= Beginning of Section =

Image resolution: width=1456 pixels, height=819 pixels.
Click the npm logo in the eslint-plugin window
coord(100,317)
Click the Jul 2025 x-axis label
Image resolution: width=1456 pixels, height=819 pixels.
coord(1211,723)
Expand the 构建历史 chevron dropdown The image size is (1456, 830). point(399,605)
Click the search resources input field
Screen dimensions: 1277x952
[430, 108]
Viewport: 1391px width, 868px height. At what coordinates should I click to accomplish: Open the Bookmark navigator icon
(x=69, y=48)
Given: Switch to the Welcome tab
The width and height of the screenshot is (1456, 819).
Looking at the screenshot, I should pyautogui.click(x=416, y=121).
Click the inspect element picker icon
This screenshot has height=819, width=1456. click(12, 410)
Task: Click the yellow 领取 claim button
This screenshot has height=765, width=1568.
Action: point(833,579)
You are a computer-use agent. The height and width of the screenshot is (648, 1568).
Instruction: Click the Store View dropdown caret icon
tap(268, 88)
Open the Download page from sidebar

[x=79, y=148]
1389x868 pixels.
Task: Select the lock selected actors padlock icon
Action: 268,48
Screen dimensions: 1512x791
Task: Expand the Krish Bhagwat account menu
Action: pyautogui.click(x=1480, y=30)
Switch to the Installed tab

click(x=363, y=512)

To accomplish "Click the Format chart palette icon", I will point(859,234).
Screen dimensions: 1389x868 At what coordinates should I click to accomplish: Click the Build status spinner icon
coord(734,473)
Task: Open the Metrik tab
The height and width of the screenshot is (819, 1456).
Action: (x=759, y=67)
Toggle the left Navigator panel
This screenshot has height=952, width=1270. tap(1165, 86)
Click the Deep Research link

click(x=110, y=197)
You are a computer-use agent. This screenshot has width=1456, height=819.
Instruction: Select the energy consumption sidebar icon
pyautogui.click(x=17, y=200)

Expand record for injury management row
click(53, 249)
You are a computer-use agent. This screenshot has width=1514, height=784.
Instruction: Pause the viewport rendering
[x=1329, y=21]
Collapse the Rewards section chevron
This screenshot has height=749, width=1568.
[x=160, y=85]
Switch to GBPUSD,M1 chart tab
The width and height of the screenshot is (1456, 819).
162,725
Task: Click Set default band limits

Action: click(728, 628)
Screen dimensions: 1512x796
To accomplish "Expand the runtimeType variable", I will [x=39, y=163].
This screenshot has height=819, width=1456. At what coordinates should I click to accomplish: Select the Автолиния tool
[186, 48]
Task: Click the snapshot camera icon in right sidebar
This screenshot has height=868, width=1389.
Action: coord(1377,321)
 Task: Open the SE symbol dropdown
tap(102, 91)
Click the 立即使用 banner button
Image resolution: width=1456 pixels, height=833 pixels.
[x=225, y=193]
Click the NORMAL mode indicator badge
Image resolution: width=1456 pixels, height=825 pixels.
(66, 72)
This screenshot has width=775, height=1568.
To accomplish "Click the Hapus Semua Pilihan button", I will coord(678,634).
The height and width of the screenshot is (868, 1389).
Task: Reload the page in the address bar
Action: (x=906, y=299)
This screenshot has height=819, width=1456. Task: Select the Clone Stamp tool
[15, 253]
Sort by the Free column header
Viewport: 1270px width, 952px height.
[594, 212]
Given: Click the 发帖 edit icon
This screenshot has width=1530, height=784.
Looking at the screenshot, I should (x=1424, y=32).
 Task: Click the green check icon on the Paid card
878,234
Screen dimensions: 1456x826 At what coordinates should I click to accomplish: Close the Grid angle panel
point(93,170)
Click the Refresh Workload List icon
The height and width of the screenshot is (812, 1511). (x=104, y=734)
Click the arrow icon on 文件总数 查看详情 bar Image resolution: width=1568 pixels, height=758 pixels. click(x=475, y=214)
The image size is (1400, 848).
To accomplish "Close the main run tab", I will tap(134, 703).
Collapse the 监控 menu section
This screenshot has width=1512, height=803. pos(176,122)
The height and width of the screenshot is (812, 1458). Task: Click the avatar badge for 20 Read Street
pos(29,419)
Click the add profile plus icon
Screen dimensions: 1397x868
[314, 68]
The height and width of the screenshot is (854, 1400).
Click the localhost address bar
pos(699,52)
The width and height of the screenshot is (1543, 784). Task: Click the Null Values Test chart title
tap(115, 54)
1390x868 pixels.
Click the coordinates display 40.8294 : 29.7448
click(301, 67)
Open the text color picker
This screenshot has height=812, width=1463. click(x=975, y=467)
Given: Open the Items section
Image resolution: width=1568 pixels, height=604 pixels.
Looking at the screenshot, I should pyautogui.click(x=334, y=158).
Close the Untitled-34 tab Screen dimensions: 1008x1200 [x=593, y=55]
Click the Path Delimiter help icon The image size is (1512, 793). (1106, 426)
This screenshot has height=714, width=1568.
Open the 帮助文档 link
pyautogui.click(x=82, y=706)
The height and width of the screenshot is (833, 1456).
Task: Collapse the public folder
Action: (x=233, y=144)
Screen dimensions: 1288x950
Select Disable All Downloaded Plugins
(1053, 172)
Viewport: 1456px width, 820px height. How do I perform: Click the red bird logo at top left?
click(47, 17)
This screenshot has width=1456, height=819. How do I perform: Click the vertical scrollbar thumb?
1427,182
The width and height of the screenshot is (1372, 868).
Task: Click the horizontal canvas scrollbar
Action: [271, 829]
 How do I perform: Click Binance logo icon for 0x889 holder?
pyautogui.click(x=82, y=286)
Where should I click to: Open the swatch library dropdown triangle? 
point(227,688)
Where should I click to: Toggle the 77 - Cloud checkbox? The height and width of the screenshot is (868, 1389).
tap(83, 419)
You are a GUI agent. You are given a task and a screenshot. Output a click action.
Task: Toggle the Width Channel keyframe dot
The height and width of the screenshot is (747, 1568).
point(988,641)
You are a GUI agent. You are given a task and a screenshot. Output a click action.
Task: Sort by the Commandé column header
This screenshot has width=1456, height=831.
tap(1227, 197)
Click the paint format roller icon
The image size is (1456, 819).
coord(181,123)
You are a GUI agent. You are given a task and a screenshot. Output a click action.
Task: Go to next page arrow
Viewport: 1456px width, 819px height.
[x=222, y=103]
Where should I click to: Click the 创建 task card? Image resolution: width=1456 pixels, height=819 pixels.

= End of Section =

• TASK BRIEF: Write down every line of the data above that includes the string "chevron".

• RESPONSE FOR THIS EXERCISE:
Expand the 构建历史 chevron dropdown The image size is (1456, 830). point(399,605)
Collapse the Rewards section chevron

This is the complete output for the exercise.